* AVAILABLE DATA *

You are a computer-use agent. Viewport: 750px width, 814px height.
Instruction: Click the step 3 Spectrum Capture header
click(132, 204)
---
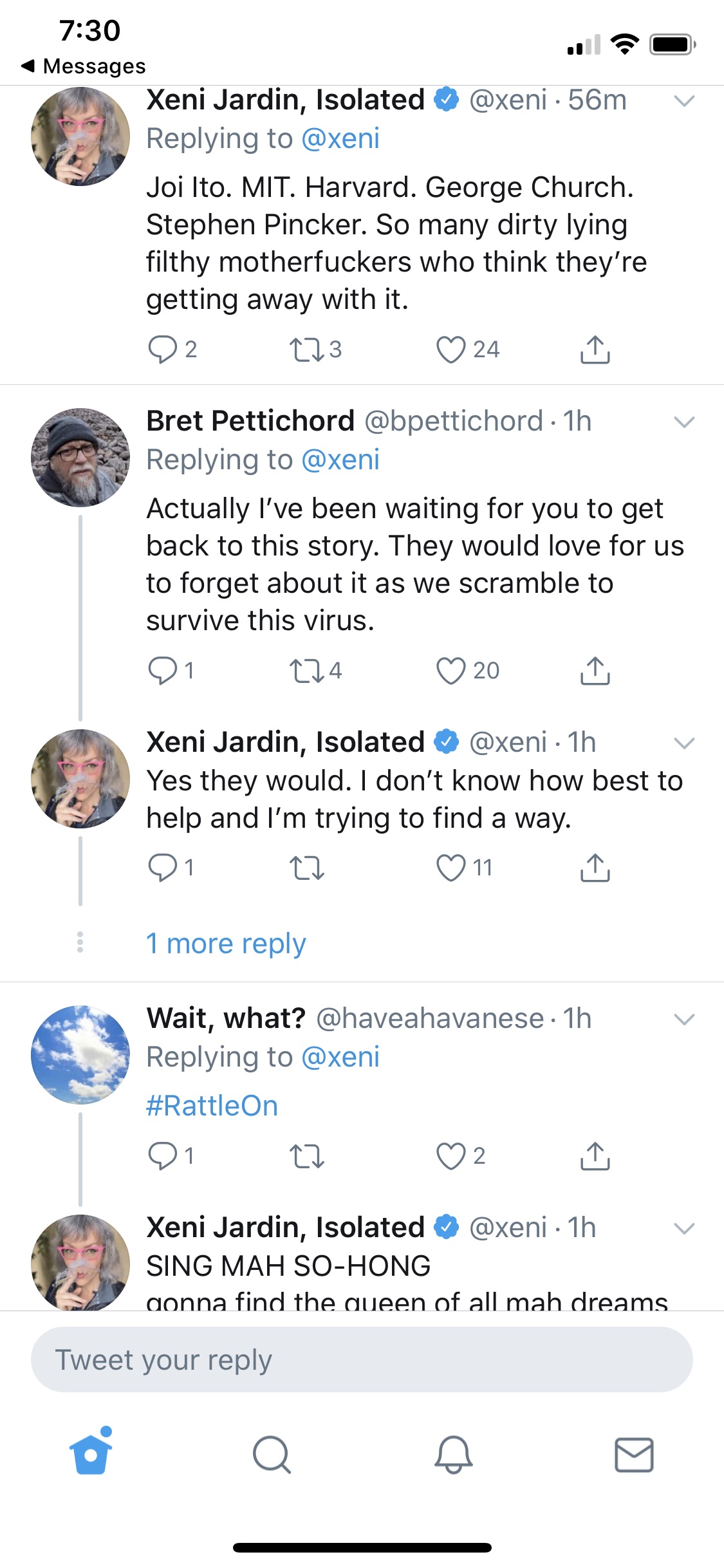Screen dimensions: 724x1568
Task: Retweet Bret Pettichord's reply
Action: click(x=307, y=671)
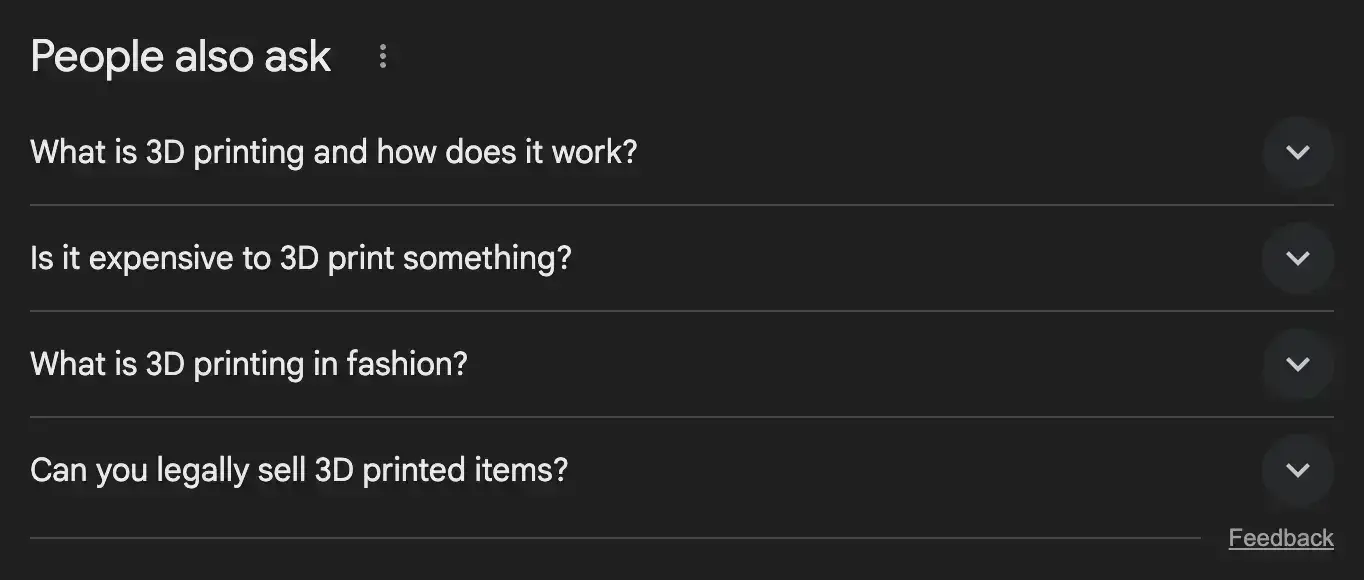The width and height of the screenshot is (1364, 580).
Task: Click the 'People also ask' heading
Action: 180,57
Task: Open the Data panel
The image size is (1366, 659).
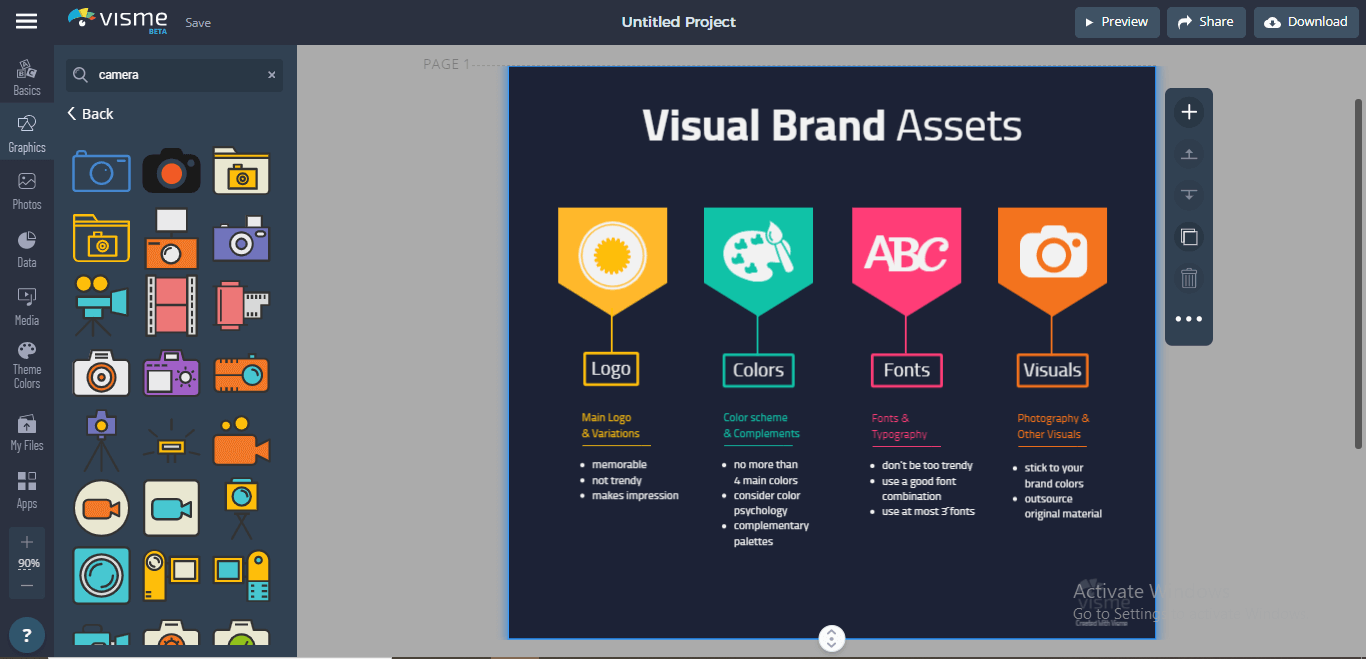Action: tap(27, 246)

* STATED GOAL *
Copy out the rows again word for word, starting with the line that contains "You are a computer-use" and going on through the line that contains "click(132, 204)".

* COMPLETE ANSWER *
You are a computer-use agent. Viewport: 750px width, 814px height.
Instruction: Click the step 3 Spectrum Capture header
click(132, 204)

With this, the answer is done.